Microsoft has disclosed yet another critical vulnerability not long since PrintNightmare was disclosed. This privilege elevation vulnerability lies in the overly permissive Access Control Lists (ACLs) on the important and sensitive Security Accounts Manager (SAM) database, SYSTEM and SECURITY registry hives. This means that an attacker with a standard non-administrative account can in theory achieve local privilege escalation, masquerade as other users and/or achieve the following:
- Discover the original Windows installation password using registry forensics.
- Extract and leverage account password hashes via the SAM.

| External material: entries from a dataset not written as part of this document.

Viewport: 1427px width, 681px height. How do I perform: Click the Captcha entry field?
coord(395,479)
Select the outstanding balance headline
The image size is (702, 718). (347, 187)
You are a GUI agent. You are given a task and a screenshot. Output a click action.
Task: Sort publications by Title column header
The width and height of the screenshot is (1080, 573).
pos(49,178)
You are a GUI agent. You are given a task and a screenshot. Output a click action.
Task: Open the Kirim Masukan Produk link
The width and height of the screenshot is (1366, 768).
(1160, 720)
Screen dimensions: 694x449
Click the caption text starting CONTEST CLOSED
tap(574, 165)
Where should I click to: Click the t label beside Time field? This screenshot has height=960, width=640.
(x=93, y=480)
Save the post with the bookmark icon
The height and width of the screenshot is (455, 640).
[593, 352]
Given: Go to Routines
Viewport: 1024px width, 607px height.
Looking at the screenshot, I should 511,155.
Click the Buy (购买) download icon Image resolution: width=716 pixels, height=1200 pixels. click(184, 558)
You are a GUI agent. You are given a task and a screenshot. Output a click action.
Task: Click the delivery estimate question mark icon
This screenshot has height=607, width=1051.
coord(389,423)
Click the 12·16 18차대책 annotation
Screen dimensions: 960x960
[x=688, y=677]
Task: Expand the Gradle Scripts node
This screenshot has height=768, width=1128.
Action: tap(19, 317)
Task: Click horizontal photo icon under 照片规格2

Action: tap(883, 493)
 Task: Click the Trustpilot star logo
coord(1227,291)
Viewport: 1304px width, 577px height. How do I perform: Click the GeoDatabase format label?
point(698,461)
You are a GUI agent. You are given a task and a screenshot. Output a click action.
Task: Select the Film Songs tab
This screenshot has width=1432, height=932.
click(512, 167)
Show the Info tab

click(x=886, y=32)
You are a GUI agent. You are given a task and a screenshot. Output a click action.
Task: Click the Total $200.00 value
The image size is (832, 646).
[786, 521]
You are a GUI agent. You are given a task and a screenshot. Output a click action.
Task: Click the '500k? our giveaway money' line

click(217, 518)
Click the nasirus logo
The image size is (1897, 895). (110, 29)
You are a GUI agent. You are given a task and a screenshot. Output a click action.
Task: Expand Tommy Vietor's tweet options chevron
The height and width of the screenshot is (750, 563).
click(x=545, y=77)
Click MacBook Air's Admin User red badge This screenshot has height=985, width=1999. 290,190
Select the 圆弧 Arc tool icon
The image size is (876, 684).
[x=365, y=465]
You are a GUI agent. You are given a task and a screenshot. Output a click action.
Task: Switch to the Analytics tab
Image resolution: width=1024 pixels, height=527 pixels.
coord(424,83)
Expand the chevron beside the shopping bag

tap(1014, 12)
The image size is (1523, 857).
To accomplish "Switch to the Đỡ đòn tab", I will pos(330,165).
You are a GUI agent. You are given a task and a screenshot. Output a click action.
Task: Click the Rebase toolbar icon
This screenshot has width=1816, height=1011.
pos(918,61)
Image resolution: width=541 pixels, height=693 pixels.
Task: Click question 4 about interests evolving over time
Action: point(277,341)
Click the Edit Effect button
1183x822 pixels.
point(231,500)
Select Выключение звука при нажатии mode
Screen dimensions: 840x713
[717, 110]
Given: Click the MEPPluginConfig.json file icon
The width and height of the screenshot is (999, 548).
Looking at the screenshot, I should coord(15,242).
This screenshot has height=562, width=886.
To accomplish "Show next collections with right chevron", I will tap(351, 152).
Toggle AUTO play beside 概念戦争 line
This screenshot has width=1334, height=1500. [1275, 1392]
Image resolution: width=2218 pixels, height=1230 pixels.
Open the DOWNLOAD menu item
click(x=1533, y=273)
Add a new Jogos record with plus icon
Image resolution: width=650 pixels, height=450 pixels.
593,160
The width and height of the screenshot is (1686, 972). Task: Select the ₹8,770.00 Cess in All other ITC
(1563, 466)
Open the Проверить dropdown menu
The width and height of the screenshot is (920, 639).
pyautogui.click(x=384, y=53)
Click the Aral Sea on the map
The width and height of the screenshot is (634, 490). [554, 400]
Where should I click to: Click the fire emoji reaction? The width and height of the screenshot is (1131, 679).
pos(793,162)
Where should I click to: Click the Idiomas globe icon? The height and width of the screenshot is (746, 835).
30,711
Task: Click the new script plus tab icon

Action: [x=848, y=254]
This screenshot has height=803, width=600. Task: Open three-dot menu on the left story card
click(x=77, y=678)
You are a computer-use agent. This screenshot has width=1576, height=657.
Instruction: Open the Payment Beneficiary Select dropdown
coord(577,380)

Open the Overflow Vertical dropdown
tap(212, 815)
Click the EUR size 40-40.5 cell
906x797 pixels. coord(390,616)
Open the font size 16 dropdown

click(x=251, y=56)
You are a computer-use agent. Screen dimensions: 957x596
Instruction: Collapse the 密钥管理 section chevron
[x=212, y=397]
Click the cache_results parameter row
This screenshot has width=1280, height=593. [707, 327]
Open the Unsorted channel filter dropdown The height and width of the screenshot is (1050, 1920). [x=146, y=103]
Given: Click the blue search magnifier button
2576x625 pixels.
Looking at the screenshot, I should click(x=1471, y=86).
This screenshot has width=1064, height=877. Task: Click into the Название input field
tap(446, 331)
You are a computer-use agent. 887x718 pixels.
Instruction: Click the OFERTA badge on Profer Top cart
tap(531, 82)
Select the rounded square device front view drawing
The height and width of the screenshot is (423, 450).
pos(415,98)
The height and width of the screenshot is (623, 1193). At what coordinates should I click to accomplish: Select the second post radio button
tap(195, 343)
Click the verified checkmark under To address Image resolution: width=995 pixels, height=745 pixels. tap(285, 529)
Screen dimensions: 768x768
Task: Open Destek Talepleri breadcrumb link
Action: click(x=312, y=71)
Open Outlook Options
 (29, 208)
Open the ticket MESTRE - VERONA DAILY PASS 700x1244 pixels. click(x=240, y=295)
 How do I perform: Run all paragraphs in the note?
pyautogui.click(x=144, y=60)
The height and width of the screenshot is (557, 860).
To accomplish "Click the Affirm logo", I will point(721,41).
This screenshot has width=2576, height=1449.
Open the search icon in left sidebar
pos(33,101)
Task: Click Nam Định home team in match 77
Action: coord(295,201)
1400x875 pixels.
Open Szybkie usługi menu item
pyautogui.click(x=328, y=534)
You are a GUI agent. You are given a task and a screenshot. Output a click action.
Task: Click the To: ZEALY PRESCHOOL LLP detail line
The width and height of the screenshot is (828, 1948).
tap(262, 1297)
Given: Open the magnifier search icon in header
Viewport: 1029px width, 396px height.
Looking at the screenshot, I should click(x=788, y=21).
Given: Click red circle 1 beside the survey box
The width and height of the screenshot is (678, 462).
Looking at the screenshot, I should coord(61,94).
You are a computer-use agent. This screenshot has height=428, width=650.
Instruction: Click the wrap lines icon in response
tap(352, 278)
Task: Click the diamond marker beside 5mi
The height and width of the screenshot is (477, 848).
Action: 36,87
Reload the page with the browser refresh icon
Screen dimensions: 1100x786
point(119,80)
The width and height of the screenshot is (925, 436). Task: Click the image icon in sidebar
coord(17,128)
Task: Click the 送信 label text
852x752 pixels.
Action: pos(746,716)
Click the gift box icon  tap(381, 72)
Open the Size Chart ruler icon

- Obtain a computer machine account, to be used in a Kerberos silver ticket attack.
- Obtain DPAPI computer keys, which can be used to decrypt all computer private keys.
Microsoft has released a temporary workaround for the vulnerability until it is fixed officially:
Restrict access to the contents of %windir%\system32\config:
- Open Command Prompt or Windows Powershell as an administrator.
- Run: icacls %windir%\system32\config\*.* /inheritance:e
Delete Volume Shadow Copy Service (VSS) shadow copies:
- Delete any System Restore points and Shadow volumes that existed prior to restricting access to %windir%\system32\config
- Create a new System Restore point (if desired).
Impact of workaround: Deleting shadow copies could impact restore operations, including the ability to restore data with third-party backup applications.
Note: You must restrict access and delete shadow copies to prevent exploitation of this vulnerability.
We are always closely monitoring for targeted threats towards our customers. New indicators of compromise that we find are automatically added in real-time to our MDR and incident response capability.